- Extracted data

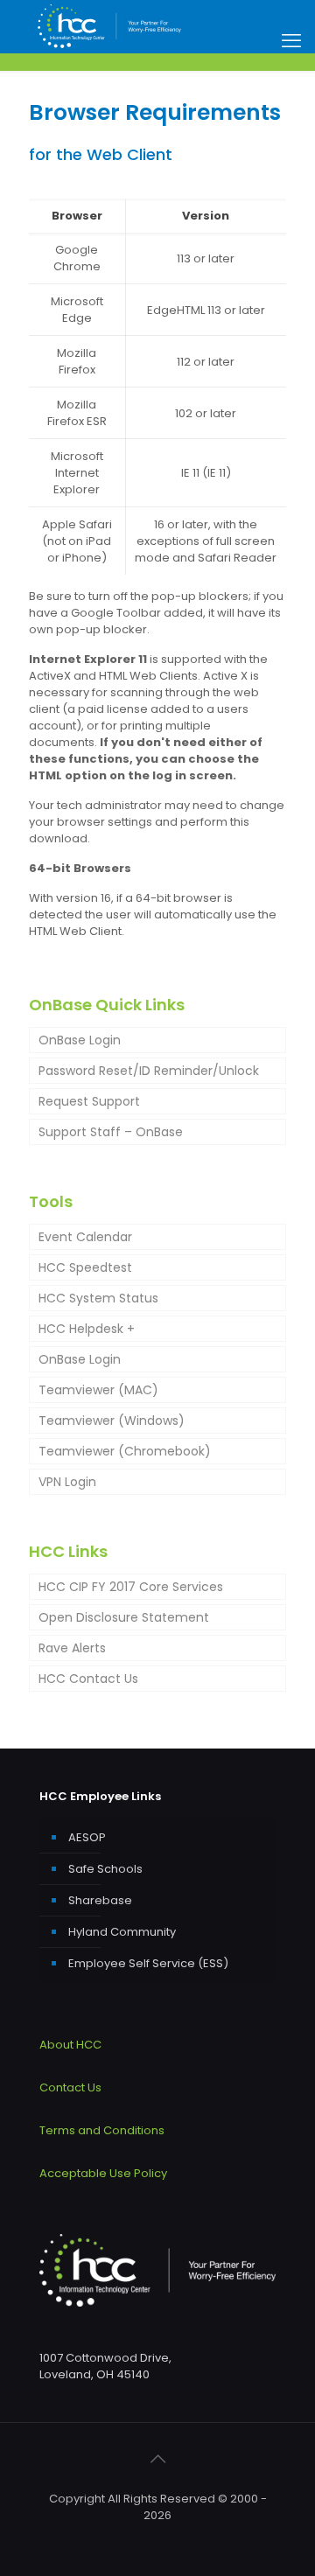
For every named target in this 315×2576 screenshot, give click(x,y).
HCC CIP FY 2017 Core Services (130, 1586)
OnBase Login (79, 1040)
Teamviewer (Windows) (111, 1420)
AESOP (87, 1837)
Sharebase (100, 1900)
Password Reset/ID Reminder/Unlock (148, 1070)
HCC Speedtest (85, 1267)
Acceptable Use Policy (103, 2173)
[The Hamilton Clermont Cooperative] (109, 26)
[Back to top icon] (157, 2458)
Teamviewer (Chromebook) (124, 1451)
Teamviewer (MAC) (98, 1390)
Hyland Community (122, 1931)
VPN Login (67, 1481)
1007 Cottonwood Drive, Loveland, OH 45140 (105, 2366)
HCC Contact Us (88, 1678)
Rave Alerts (72, 1648)
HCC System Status (98, 1298)
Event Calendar (85, 1237)
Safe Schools (105, 1868)
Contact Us (70, 2087)
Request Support (89, 1101)
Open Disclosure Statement (123, 1617)
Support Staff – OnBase (110, 1132)
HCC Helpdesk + (86, 1328)
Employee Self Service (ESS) (148, 1963)
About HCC (70, 2044)
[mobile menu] (291, 41)
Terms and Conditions (101, 2130)
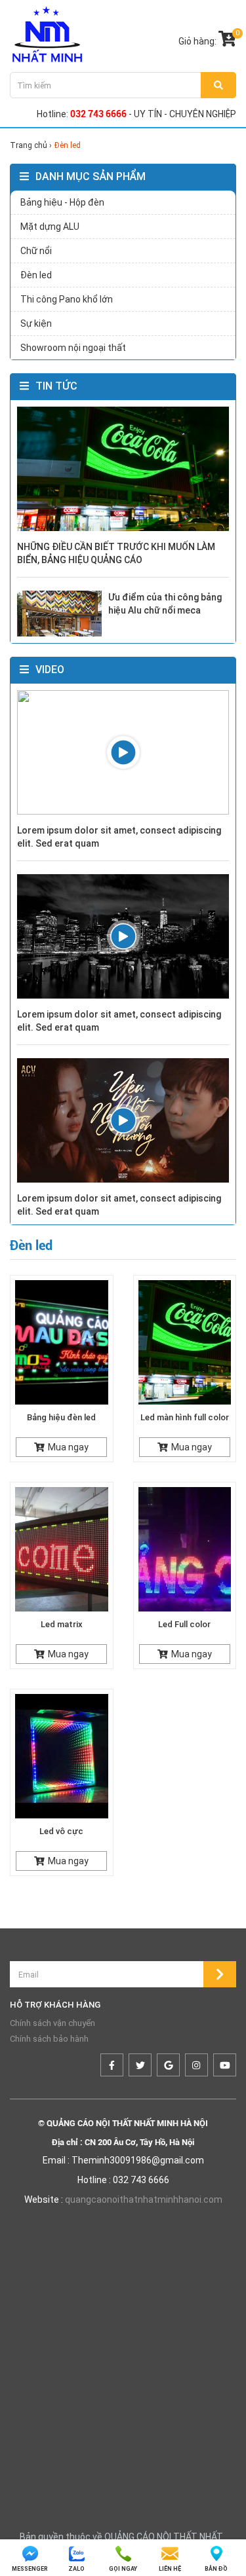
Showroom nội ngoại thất (73, 347)
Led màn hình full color (184, 1417)
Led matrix (62, 1624)
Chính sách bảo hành (49, 2039)
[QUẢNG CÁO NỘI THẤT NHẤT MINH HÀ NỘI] (47, 34)
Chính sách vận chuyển (52, 2023)
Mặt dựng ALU (49, 226)
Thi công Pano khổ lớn (66, 299)
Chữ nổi (36, 251)
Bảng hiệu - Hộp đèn (62, 202)
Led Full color (184, 1624)
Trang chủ (29, 145)
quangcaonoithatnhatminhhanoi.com (143, 2199)
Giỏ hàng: (207, 38)
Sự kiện (36, 323)
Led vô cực (61, 1831)
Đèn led (36, 275)
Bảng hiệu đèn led (61, 1417)
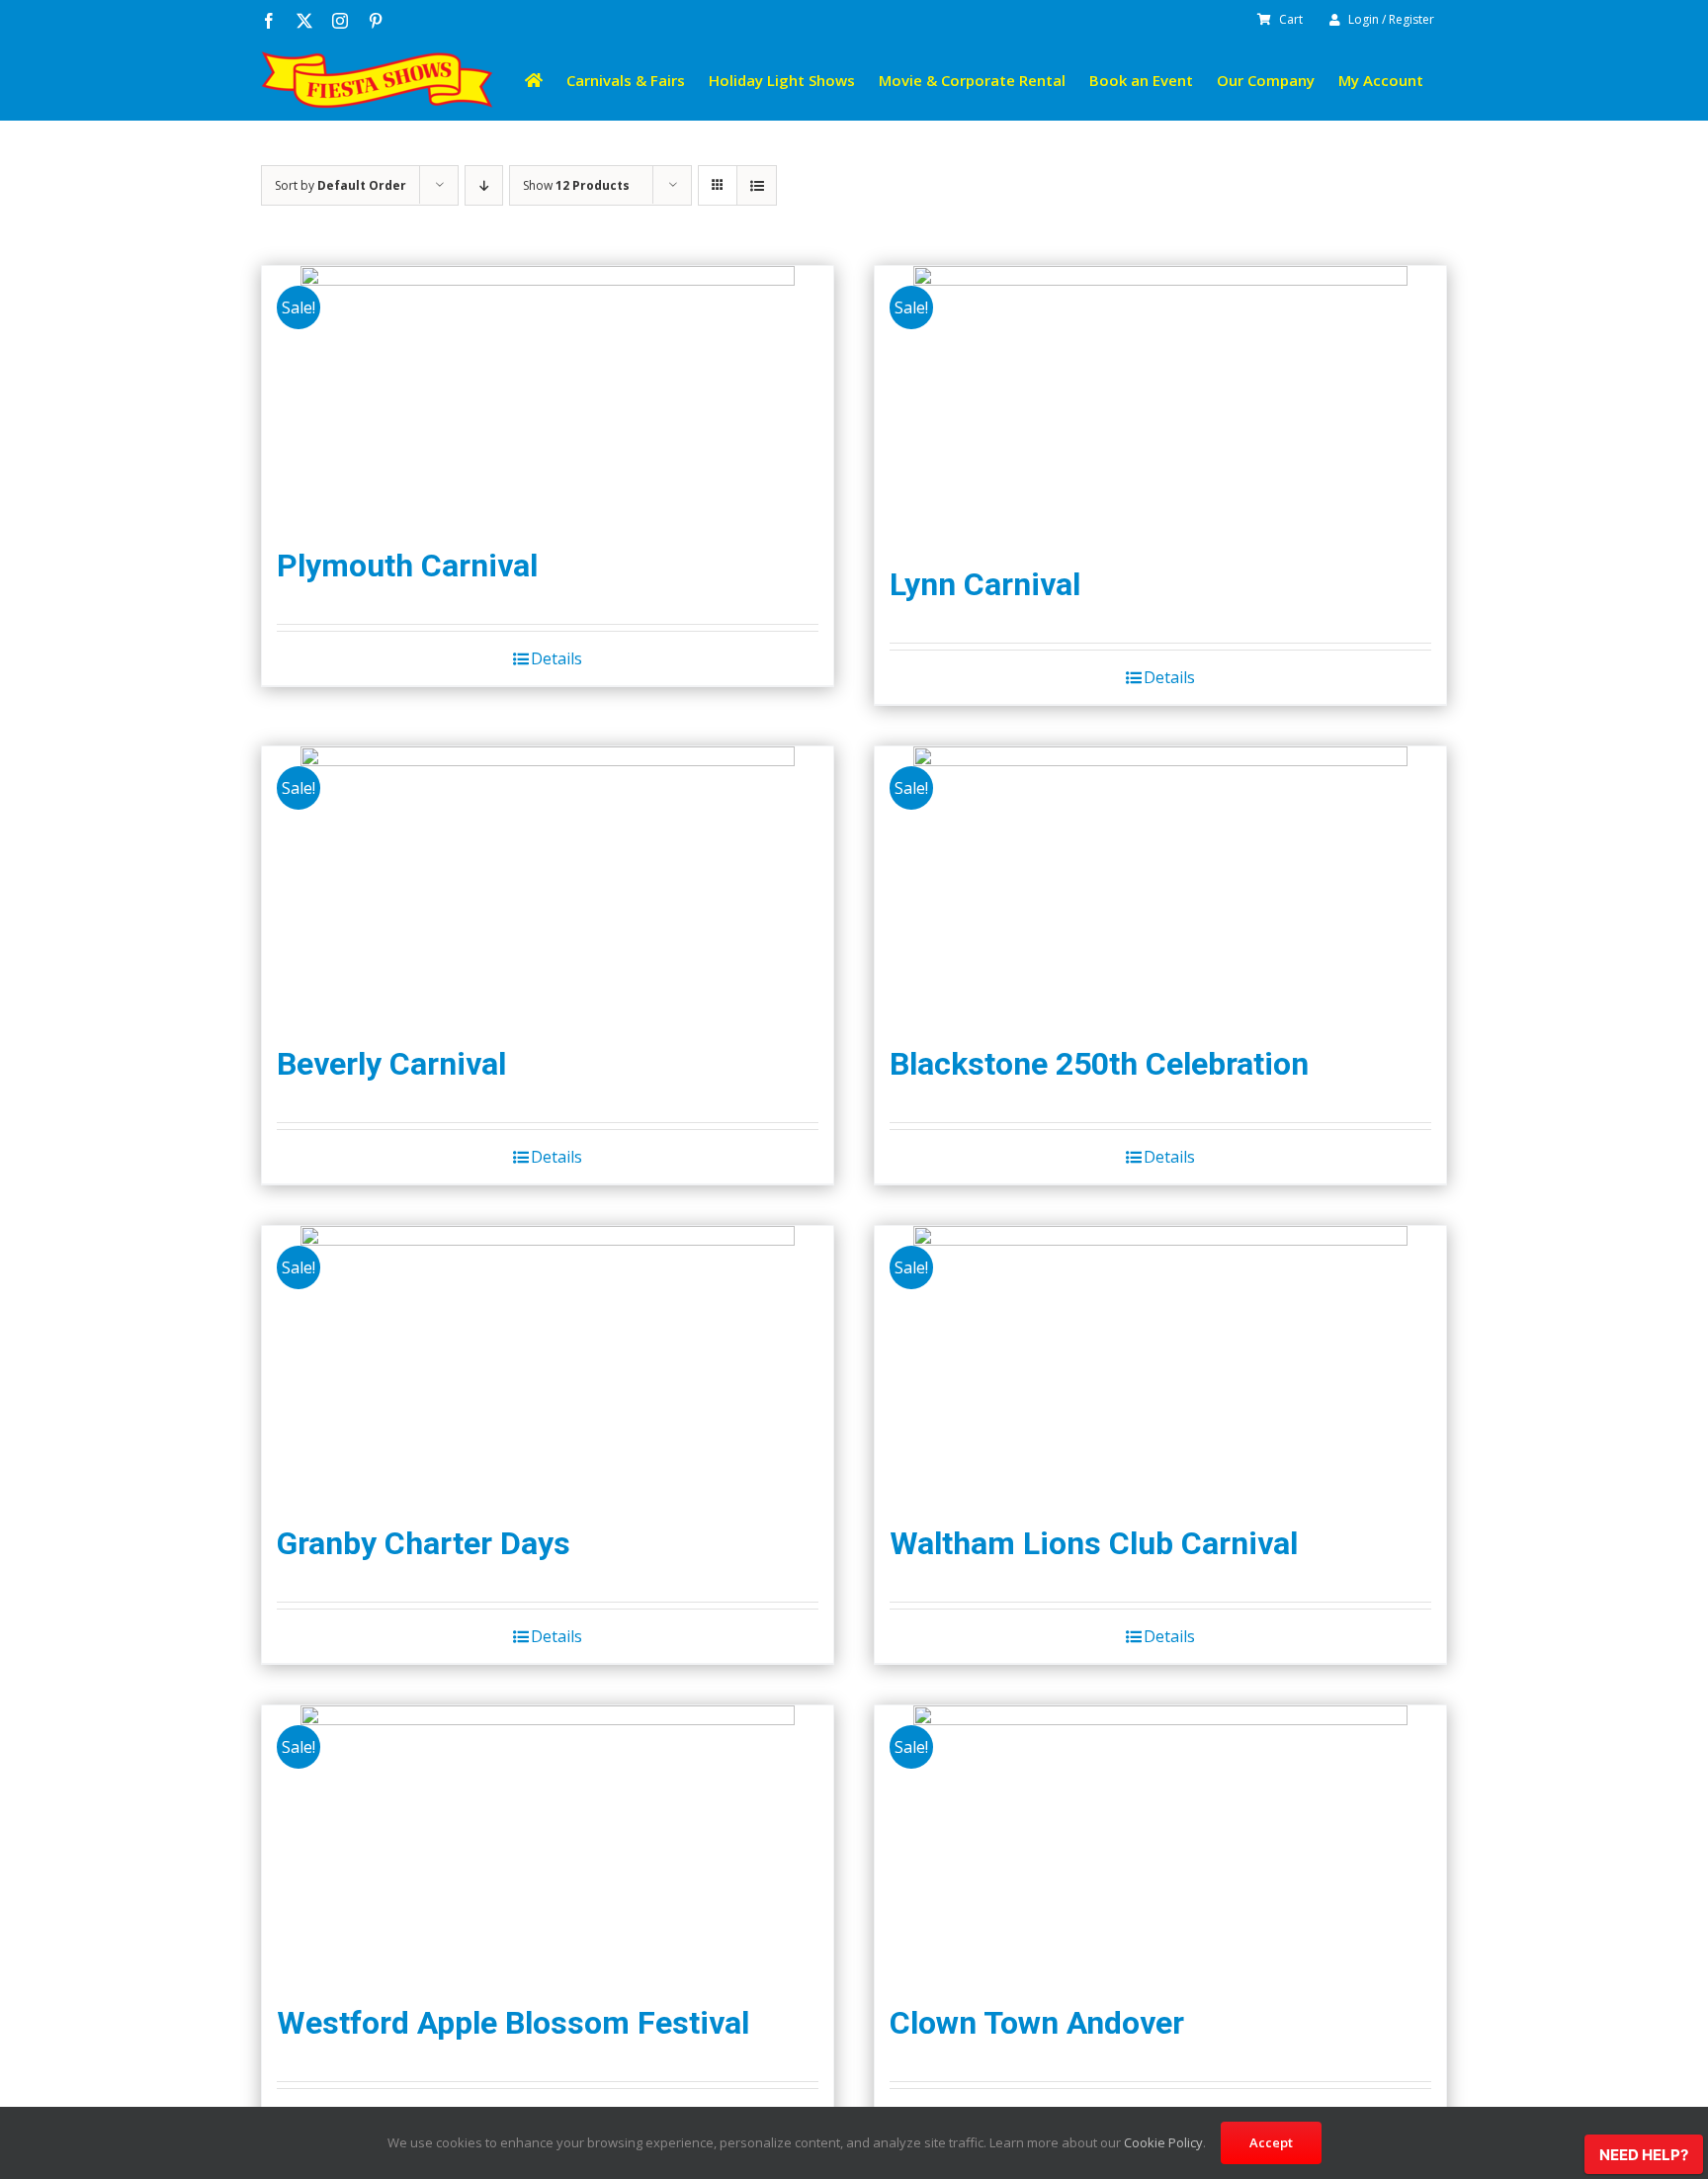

- Work item
No pictures belong in the answer. It must repeat exactly the lines from the line with "Terms and Conditions (101, 2130)" through the final line of the records.

- Exercise output
Terms and Conditions (101, 2130)
Showroom nội ngoại thất (73, 347)
Led màn hình full color (184, 1417)
Led matrix (62, 1624)
Chính sách bảo hành (49, 2039)
[QUẢNG CÁO NỘI THẤT NHẤT MINH HÀ NỘI] (47, 34)
Chính sách vận chuyển (52, 2023)
Mặt dựng ALU (49, 226)
Thi công Pano khổ lớn (66, 299)
Chữ nổi (36, 251)
Bảng hiệu - Hộp đèn (62, 202)
Led Full color (184, 1624)
Trang chủ (29, 145)
quangcaonoithatnhatminhhanoi.com (143, 2199)
Giỏ hàng: (207, 38)
Sự kiện (36, 323)
Led vô cực (61, 1831)
Đèn led (36, 275)
Bảng hiệu đèn led (61, 1417)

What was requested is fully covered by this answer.